Yes, it absolutely was a huge time-saver. When you’re looking at hundreds of thousands or millions of patient records, the value might be not the ones you have to look at, but the ones you don’t have to look at. And we’re looking at operationalizing this into day-to-day operations. While we’re billing, we can pull files from that day and say, here’s a common co-morbidity—HIV and hep C, with hep C mentioned in those notes—and is there a missed opportunity to get the discrete fields correct?

Essentially, then, you’re making things far more accurate in a far more efficient way?

Yes, this involves looking at patient trials on the research side, while on the clinical side, we can have better quality of care, and more updated billing, based on more accurate data management.

When did this initiative begin?

Well, we’ve been working with Linguamatics for six or seven years. Initially, our work was around discrete fields. The other type of note we look at has to do with text. We had our rheumatology department, and they wanted to find out which patients had had particular tests done—they’re looking for terms in notes… When a radiologist does a report on your x-ray, it’s not like a test for diabetes, where a blood sugar number comes out; x-rays are read and interpreted. The radiologists gave us key words to search for, sclerosis, erosions, bone edema. There are about 30 words. They’re looking for patients who have particular x-rays or MRIs done, so that instead of looking for everyone who had these x-rays done, roughly 400 had these terms. We reduced the number who were undergoing particular tests. The rheumatology department was looking for patients for patient recruitment who had x-rays done, and had these kinds of findings.

So the rheumatology people needed to identify certain types of patients, and you needed to help them do that?

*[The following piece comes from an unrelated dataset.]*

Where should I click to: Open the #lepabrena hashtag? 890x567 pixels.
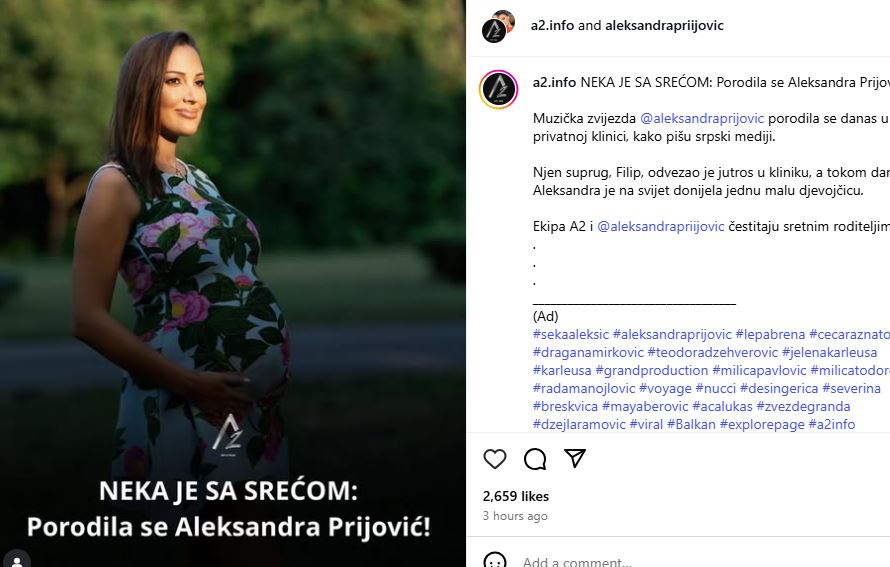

Yes, that’s correct. Now, you might say, we could do word search in Microsoft Word; but the word “erosion” by itself might not help. You have to structure your query to be more accurate, and exclude certain appearances of words. And Linguamatics is very good at that. I use their ontology, and it helps us understand the appearance of words within structure. I used to be in telecommunications. When all the voice-over IP came along, there was confusion. You hear “buy this stock,” when the message was, “don’t buy this stock.”

So this makes identifying certain elements in text far more efficient, then, correct?

Yes—the big buzzword is unstructured data.

Have there been any particular challenges in doing this work?

One is that this involves an iterative process. For someone in IT, we’re used to writing queries and getting them right the first time. This is a different mindset. You start out with one query and want to get results back. You find ways to mature your query; at each pass, you get better and better at it; it’s an iterative process.

What have your biggest learnings been in all this, so far?

There’s so much promise—there’s a lot of data in the notes. And I use it now for all my preparatory research. And Drexel is part of a consortium here called Partnership In Educational Research—PIER.

What would you say to CIOs, CMIOs, CTOs, and other healthcare IT leaders, about this work?

My recommendation would be to dedicate resources to this effort. We use this not only for queries, but to interface with other systems. And we’re writing applications around this. You can get a data set out and start putting it into your work process. It shouldn’t be considered an ad hoc effort by some of your current people.